Doublement ballo, car par les hauts c’est plus court pour rentrer à San Nicolas. Mais je suis un marcheur de fond : je compenserai la distance par la vitesse. Cul nu dans mon pantalon pour tenter de limiter les frottements, je me trisse de ces lieux enchanteurs en me promettant d’y revenir pour laver l’affront. Ma course matinale contre le soleil reprend. Il va falloir serrer les dents…
Le Canyon d'Ordesa : un si beau cadre pour mourir...
J’amorce un retour en cascade. A toute pompe. J’ai déjà eu l’occasion de clavotter « tout le bien » que je pensais de mes Salomon Mid machin chose. Je confirme. De vrais patins à glace ! Glissade incontrôlée sur une dalle oblongue un peu lustrée du côté de Cola del Caballo et il s’en faut de peu que je n’embrasse un randonneur espagnol d’âge mûr, presqu’un vieillard, qui croisait en montée et que nous ne terminions nos trajectoires respectives dans un de ces baisers de la mort, sans parachute, dont Hollywood a le secret…
Le plus drôle fut le regard ahuri que nous posâmes l’un vers l’autre quand, comme dans un ralenti, je lui glissouillai dessus sur un seul pied.
Mais ce n'est pas un bon jour pour mourir... Cette cascade va me laisser un souvenir renversant !

● CONSIGNE ÉCRITE: Pouvez-vous recopier à l'identique l'extrait sur le canyon d'Ordesa, depuis « J’amorce un retour » jusqu'à « souvenir renversant ! » inclus ?

● LIGNES AFFICHÉES:
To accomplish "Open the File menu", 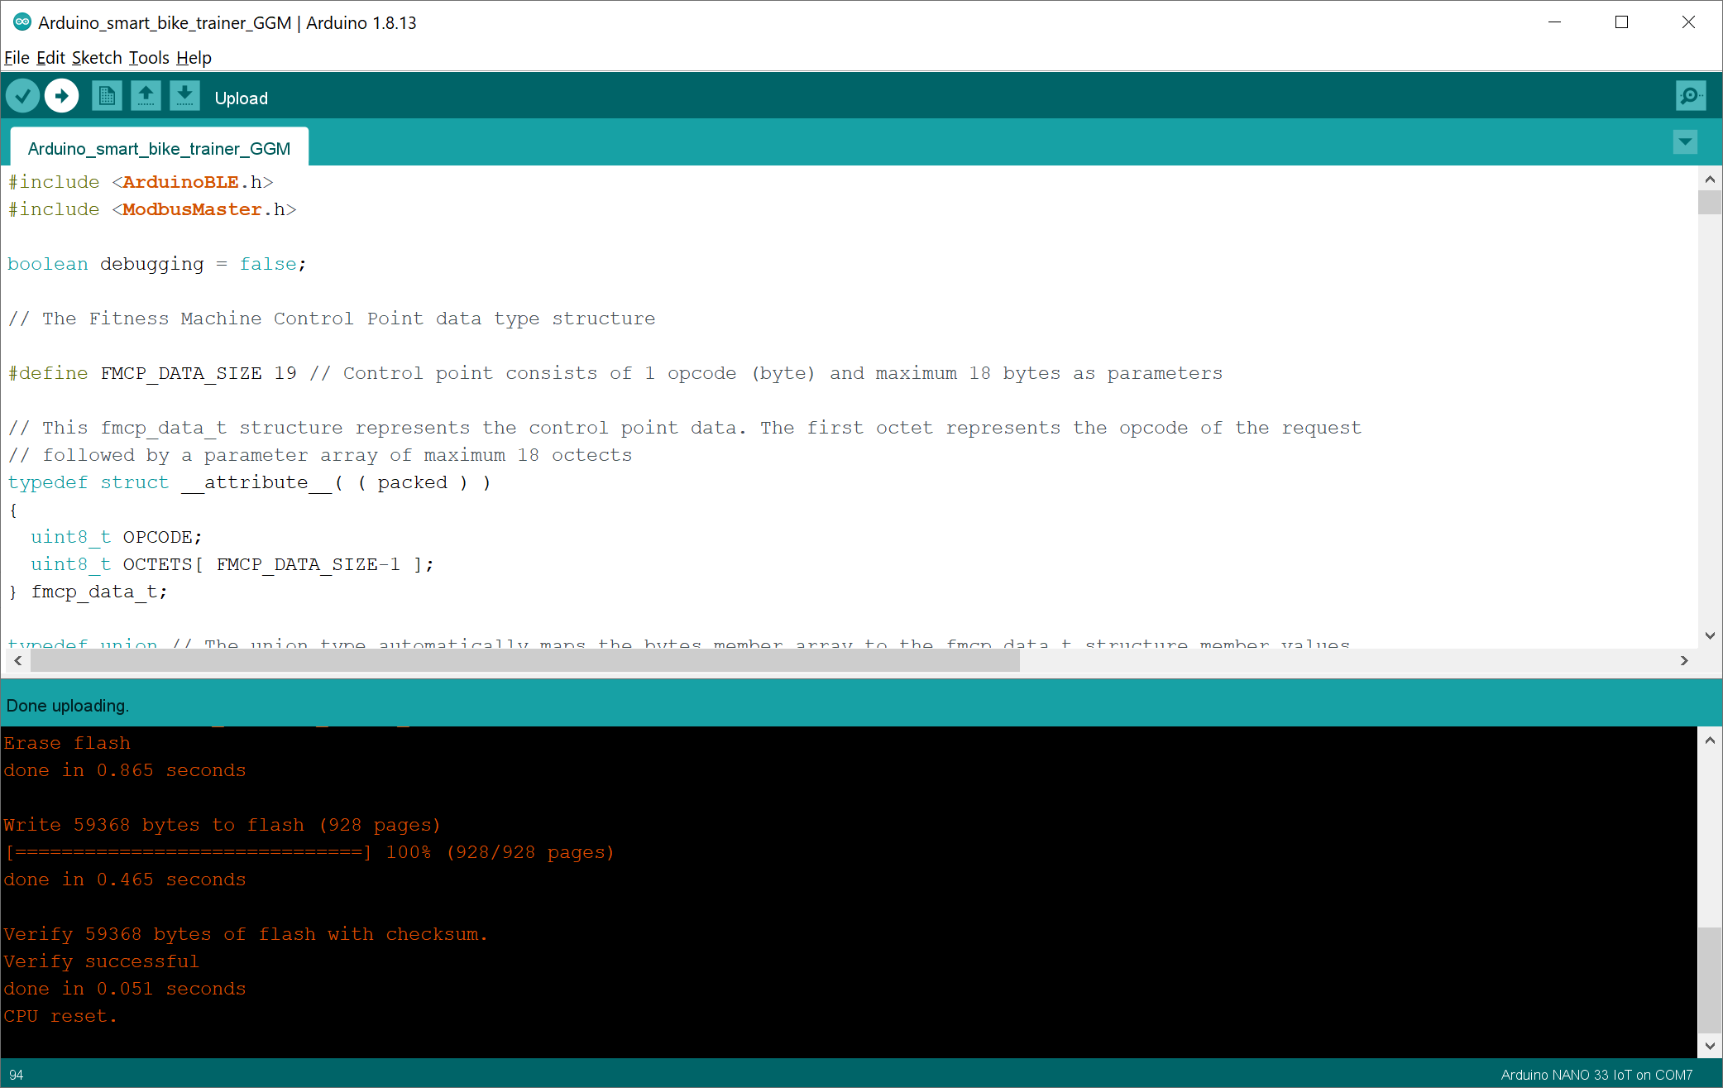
* * *
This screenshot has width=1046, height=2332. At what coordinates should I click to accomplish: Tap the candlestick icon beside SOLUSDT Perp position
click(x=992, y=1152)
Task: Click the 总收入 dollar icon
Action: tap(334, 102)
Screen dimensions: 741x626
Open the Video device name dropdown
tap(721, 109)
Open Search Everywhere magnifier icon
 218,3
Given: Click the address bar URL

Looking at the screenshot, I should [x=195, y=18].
---
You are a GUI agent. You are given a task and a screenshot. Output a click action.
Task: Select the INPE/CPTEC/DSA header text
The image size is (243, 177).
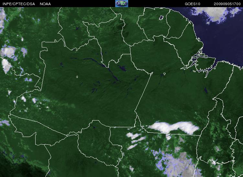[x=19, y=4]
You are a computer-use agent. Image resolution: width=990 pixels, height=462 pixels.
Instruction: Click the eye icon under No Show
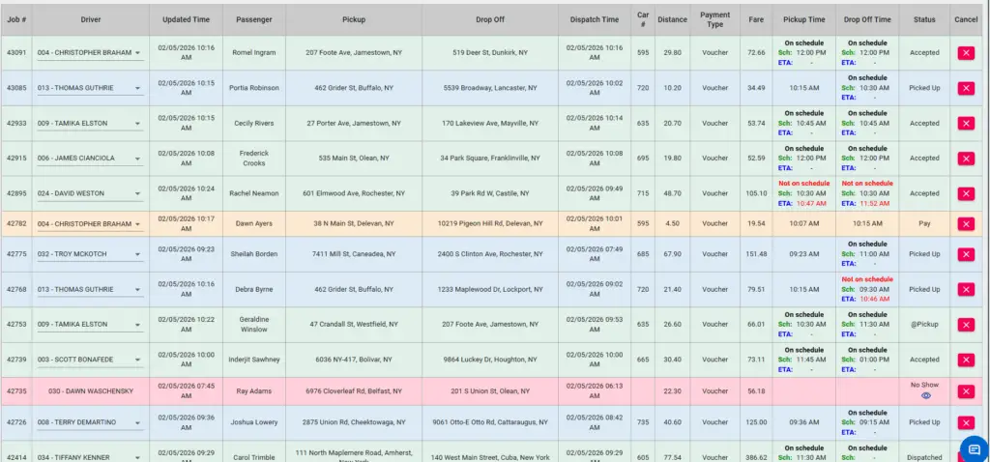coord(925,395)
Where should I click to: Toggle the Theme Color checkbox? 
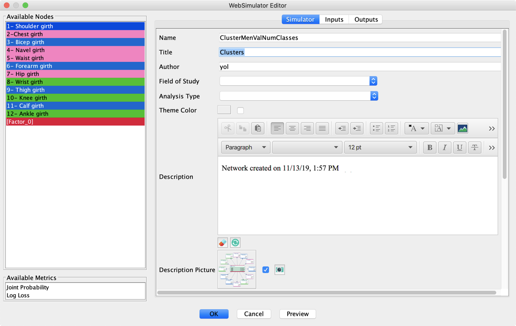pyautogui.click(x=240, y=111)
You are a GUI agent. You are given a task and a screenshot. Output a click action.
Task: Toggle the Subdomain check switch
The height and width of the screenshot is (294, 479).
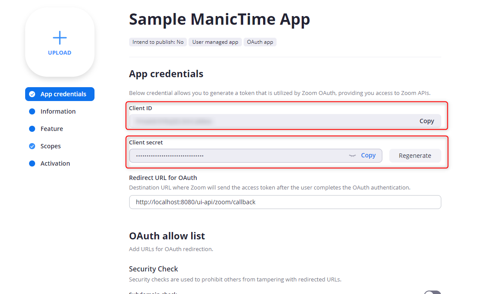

● EXERCICE TERMINÉ:
J’amorce un retour en cascade. A toute pompe. J’ai déjà eu l’occasion de clavotter « tout le bien » que je pensais de mes Salomon Mid machin chose. Je confirme. De vrais patins à glace ! Glissade incontrôlée sur une dalle oblongue un peu lustrée du côté de Cola del Caballo et il s’en faut de peu que je n’embrasse un randonneur espagnol d’âge mûr, presqu’un vieillard, qui croisait en montée et que nous ne terminions nos trajectoires respectives dans un de ces baisers de la mort, sans parachute, dont Hollywood a le secret…
Le plus drôle fut le regard ahuri que nous posâmes l’un vers l’autre quand, comme dans un ralenti, je lui glissouillai dessus sur un seul pied.
Mais ce n'est pas un bon jour pour mourir... Cette cascade va me laisser un souvenir renversant !